I'm planning an application that has a mobile app as a front end (and perhaps a web front end also that performs a different purpose). Something like Runkeeper, or Runtastic, if you're familiar with those apps. The mobile device is the primary method of user interaction, and the web site has stats and dashboards that the users can view afterwards.

I would like the main application to reside in Windows Azure. I'm confused about how to architect the application though - should the business logic reside in a web role, or a worker role? If the main user interface is a mobile app, does it connect to the worker role to persist or retrieve data, or to a web role, or neither? I understand a typical scenario where a web role provides a user interface which can persist data directly to storage or pass data to queues or tables to be picked up by worker roles, but the presence of the mobile app throws me off.

Any help? Thanks!


Solution

  • For hosting a server component for mobile apps to connect to, I think the simplest thing that would work would be a web role hosting an ASP.NET web application. Web applications can be used for services as well as web front end (HTML) web sites.

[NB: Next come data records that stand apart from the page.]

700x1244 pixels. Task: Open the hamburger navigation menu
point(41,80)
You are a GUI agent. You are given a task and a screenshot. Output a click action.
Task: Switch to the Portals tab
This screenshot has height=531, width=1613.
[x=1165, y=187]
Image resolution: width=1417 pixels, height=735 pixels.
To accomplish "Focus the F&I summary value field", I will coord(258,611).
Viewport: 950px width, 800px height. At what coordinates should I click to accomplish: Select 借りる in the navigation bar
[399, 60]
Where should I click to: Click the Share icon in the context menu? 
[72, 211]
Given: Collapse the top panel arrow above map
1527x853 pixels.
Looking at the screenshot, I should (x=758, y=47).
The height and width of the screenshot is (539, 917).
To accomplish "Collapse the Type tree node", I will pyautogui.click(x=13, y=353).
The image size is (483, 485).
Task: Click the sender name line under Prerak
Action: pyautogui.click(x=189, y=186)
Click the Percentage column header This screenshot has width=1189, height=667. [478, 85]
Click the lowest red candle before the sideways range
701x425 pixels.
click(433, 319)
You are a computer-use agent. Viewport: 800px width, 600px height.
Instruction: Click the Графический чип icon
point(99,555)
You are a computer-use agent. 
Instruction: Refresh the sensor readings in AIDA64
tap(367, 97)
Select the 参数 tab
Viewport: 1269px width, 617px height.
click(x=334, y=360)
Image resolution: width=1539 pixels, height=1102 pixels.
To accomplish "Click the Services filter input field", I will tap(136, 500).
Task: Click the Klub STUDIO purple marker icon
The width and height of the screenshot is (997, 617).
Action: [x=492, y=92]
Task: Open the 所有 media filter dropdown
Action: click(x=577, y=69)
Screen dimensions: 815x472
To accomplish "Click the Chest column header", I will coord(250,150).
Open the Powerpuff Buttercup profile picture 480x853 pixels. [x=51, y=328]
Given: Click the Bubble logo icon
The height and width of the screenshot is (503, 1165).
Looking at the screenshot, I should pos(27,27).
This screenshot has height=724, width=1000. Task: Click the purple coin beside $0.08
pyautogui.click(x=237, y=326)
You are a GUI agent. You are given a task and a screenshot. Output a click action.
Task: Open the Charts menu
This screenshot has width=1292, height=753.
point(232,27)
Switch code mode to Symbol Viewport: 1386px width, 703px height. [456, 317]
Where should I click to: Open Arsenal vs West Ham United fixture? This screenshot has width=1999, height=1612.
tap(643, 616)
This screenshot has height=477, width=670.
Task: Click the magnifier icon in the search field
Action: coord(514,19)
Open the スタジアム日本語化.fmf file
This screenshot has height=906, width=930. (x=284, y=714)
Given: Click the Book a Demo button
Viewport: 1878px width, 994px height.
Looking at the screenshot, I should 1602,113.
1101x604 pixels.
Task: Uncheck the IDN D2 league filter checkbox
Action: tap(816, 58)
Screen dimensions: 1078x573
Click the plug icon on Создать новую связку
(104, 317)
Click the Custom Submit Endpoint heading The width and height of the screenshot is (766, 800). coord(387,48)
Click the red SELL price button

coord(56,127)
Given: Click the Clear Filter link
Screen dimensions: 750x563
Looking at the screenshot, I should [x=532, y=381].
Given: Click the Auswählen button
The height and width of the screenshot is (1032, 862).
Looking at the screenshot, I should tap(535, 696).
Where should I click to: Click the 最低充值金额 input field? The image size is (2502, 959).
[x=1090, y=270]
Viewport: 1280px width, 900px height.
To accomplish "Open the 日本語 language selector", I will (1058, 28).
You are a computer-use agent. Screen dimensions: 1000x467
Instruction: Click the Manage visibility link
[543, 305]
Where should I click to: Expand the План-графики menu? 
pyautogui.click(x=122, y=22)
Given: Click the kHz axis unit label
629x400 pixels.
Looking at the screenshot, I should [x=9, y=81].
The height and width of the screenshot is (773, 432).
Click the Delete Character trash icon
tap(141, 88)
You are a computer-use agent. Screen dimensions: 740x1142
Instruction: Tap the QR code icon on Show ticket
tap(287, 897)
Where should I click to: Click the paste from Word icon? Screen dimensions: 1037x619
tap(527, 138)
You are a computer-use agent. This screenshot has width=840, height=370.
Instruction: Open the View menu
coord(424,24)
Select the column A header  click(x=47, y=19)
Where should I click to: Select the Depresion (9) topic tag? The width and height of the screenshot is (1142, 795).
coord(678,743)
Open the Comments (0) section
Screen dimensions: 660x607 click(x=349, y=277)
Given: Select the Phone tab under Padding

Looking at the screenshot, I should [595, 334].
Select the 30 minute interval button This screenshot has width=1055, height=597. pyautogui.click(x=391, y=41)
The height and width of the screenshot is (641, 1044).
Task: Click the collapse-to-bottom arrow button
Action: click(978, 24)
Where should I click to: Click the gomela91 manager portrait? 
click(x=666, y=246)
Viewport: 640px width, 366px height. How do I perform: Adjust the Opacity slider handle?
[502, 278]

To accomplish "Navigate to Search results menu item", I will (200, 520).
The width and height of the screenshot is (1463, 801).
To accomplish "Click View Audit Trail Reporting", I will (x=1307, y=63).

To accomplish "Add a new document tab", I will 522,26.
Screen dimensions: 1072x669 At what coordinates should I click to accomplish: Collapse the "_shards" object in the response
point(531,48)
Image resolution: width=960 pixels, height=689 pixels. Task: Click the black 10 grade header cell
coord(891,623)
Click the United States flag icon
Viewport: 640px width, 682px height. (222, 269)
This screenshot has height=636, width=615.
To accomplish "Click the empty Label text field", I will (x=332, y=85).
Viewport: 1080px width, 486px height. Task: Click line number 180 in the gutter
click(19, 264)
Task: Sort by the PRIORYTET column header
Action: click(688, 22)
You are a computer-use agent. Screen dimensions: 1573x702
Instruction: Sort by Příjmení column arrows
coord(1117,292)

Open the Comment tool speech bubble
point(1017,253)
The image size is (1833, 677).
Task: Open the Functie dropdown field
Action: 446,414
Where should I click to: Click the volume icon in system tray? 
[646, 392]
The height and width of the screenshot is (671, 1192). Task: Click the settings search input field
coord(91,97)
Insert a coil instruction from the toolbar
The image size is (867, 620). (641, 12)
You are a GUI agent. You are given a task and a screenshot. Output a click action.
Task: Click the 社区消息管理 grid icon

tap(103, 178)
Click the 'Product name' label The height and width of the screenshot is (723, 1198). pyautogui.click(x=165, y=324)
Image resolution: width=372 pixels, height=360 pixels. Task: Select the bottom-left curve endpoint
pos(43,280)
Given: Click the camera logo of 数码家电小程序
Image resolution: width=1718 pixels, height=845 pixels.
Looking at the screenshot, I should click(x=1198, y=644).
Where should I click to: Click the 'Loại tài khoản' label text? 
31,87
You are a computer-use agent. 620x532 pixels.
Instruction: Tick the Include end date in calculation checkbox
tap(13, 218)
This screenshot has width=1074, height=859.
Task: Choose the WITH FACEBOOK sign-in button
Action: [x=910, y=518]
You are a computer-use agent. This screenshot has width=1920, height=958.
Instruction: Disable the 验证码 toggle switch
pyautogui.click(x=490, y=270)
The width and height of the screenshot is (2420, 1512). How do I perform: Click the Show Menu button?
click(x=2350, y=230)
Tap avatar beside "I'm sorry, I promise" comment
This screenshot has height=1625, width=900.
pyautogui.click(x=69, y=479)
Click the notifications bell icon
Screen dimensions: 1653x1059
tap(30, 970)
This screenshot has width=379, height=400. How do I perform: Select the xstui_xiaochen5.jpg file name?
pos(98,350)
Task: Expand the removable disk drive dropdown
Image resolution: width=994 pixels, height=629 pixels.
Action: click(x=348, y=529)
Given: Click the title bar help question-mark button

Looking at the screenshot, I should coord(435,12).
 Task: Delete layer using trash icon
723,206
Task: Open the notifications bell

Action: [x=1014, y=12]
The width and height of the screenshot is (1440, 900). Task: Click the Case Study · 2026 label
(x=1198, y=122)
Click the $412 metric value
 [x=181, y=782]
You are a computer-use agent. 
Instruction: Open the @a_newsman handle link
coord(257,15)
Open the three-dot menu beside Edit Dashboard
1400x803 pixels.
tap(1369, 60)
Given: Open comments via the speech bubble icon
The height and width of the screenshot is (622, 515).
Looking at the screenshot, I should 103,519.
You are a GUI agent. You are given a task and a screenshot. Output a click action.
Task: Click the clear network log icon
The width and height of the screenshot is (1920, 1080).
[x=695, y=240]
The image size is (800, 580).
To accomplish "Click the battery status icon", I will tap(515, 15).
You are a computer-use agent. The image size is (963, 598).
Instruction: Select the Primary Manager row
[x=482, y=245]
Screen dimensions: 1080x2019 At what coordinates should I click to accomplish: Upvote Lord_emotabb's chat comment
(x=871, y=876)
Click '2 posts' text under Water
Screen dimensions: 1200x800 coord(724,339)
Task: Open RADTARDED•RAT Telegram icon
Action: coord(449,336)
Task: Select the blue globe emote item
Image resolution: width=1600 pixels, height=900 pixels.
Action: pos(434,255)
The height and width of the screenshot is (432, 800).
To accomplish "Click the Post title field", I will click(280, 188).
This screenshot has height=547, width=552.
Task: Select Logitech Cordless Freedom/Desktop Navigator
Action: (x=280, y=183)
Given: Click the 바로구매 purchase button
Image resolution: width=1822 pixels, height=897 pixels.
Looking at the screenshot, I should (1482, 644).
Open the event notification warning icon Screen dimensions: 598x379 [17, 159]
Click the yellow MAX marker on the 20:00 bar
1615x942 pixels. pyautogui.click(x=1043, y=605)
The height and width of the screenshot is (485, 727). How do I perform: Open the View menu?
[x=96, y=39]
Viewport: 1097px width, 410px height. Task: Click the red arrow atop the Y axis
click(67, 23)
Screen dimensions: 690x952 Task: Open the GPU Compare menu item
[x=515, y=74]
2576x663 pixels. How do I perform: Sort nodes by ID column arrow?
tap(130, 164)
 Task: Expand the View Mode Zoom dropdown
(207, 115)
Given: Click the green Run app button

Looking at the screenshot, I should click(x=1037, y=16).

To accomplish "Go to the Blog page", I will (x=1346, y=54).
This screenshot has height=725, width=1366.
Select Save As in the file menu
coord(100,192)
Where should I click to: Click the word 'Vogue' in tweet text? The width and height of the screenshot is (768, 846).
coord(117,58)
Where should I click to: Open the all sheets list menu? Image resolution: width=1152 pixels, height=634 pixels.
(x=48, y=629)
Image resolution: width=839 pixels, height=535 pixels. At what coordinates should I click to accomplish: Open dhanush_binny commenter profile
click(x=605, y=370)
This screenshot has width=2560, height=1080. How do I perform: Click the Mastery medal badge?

    ASP.NET MVC and Web API make setting up web services really easy, and it's easy to work with non-HTML data formats, such as JSON or XML. Your mobile app could communicate with the web app using a REST JSON API, or you could use XML/SOAP if you wanted to, or whatever format you want. REST APIs with JSON as the transfer format is probably the most popular at the moment. One way to think about a web app is that it's just a way to send and recieve data from clients. If the client is a web browser, you can serve up your content as HTML pages, or if your client is a mobile app, you can serve up your data as JSON and let the client display it however it needs to. Basically, your web app can be both your web site (HTML), and your "API" for non-web-browser clients.

    You can think of worker roles sort of like Windows Services. They are primarily used for doing back-end processing, and things like that. A worker role might provide some capability to host a public facing API, but you would have to manage connections, message pipelines, recycling, and all that yourself; whereas, a web role would have a web server (IIS) provided for you to manage connections, etc. If you are going to introduce things like message queues, it would make sense to have the public facing API be a web role, and the message processing component a worker role. The web app could receive the message from the client via a REST JSON API, and then pass the message off to a queue, where the worker role picks it up. Introducing queues and worker roles makes sense if you have heavy-duty server-side business logic that can be processed in the background without impacting the client.